When he seemed sure he had everyone’s attention, he continued.

“There was this blurry, shiny patch of nothing that just popped up outta nowhere. It was gone in a flash, and afterward, our folding chair was gone with it.”

“Pay no attention to him, Guardian,” Eira said. “He goes on like this from time to time. He doesn’t mean any harm. He’s just confused.”

A flicker at the edge of Clayton’s vision caught his attention.

Right at Grampy’s feet was a baby earth elemental.

It wasn’t unusual. They liked kirians, even if they couldn’t be seen by them.

It was something about their energy, though they didn’t tend to stick around if the kirian in question was being violent, nasty, or delusional.

“He’s telling the truth,” Clayton stated.

“Guardian?” Eira’s eyes narrowed, but Clayton’s face must have been doing something particularly Marshally, because she nodded in acceptance and grew thoughtful.

Nice.

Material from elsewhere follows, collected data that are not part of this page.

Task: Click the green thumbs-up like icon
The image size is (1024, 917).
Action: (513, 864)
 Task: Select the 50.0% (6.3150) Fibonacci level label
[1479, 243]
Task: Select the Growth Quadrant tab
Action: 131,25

If Clayton could replicate that face on command, he’d be unstoppable. It was probably because he’d been around Marshall so much lately. Clayton should definitely follow Marshall around as much as humanly possible until he could reproduce the expression on command.

“Please take me to the place where you saw the, erm, blurry, shiny thing,” Clayton said to Grampy in the most commanding voice he could manage. He took a chance and flashed a smile he’d begun practicing in the mirror the moment he’d seen Jack flash it at him.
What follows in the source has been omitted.